Oltre 100 giornalisti per il Rubygate: sesso, soldi e potere tirano sempre
Strana giornata quella in cui intorno al Palazzo di Giustizia di Milano si accalcano gli operatori di tutta la stampa estera, compresa Al Jazeera, intenti ad osservare (da fuori) sette minuti di udienza in cui il processo sul caso Ruby, che coinvolge il premier Silvio Berlusconi, è stato rimandato. Gli accrediti giornalistici sono 120 e si è visto un dispiegamento di forze da far impallidire i tempi di Tangentopoli.
Il Daily Beast di Tina Brown ha mandato a Milano la corrispondente da Roma per seguire il “Bunga processo”, come l’ha chiamato il Sun. Il Daily Telegraph ricorda la presenza di Clooney e Canalis. Inutilmente, se è vero che la maggior parte degli inviati si è precipitata subito dopo il processo in Liguria, nella speranza di intercettare qualche clandestino in fuga verso la Francia, per dare un senso alla giornata di trasferta.
Ruby Rubacuori «non ha ritenuto giusto costituirsi parte civile perché ritiene di non aver subito alcun danno per essere andata qualche volta ad Arcore né per aver frequentato il premier». Lo ha detto in aula l’avvocato Paolo Boccardi, legale della giovane marocchina Karima el Mahroug.
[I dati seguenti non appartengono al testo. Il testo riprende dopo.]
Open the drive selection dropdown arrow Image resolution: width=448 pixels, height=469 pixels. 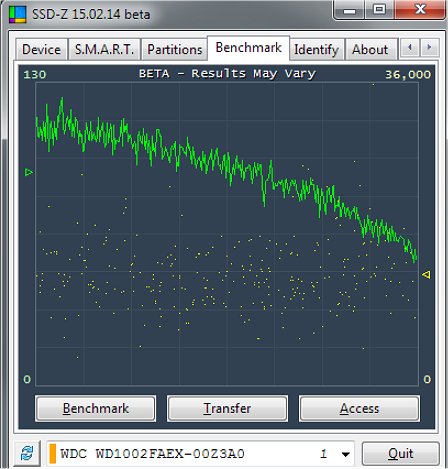[x=346, y=454]
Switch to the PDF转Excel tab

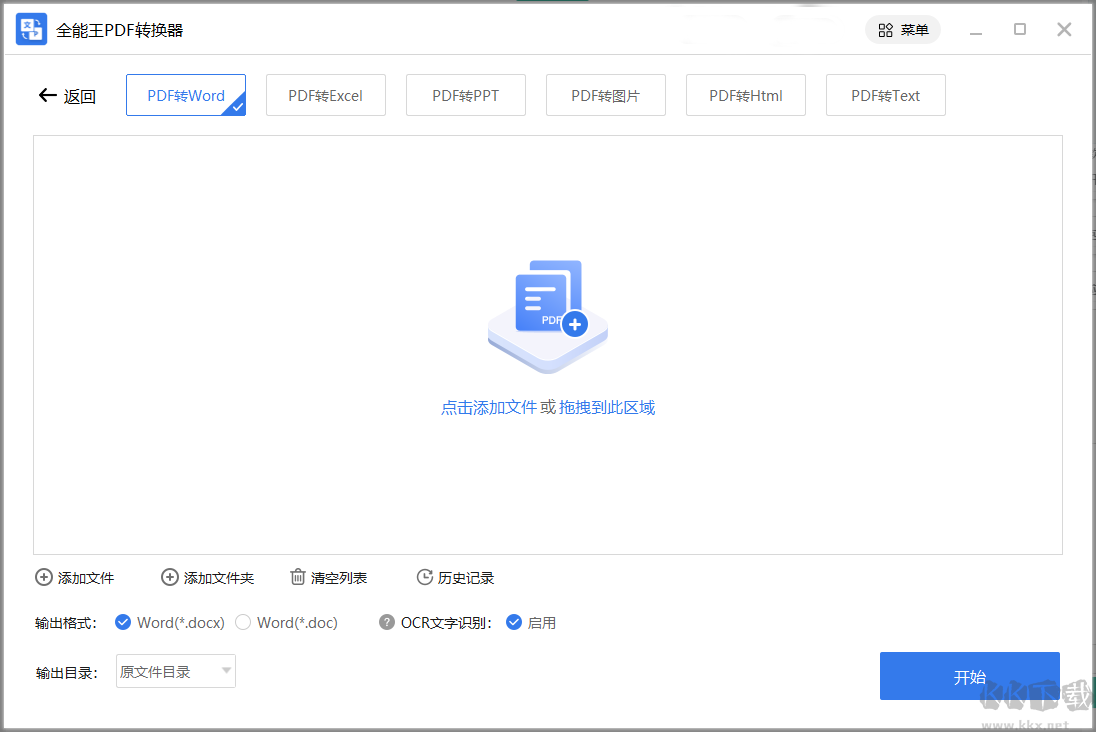click(325, 94)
Perché allora tanto rumore per nulla? Probabilmente perchè gli ingredienti per rendere la storia appetibile ci sono tutti, uniti a un neanche troppo celato razzismo anti-italiano (la solita storia del leader che incarna i vizi di un popolo, insomma). Lo ha spiegato al Corriere Barbara Serra (Al Jazeera English): «Ci sono i soldi, il potere e il sesso e poi accade tutto in Italia. Se fosse successo in Germania non so se avrebbe destato lo stesso interesse».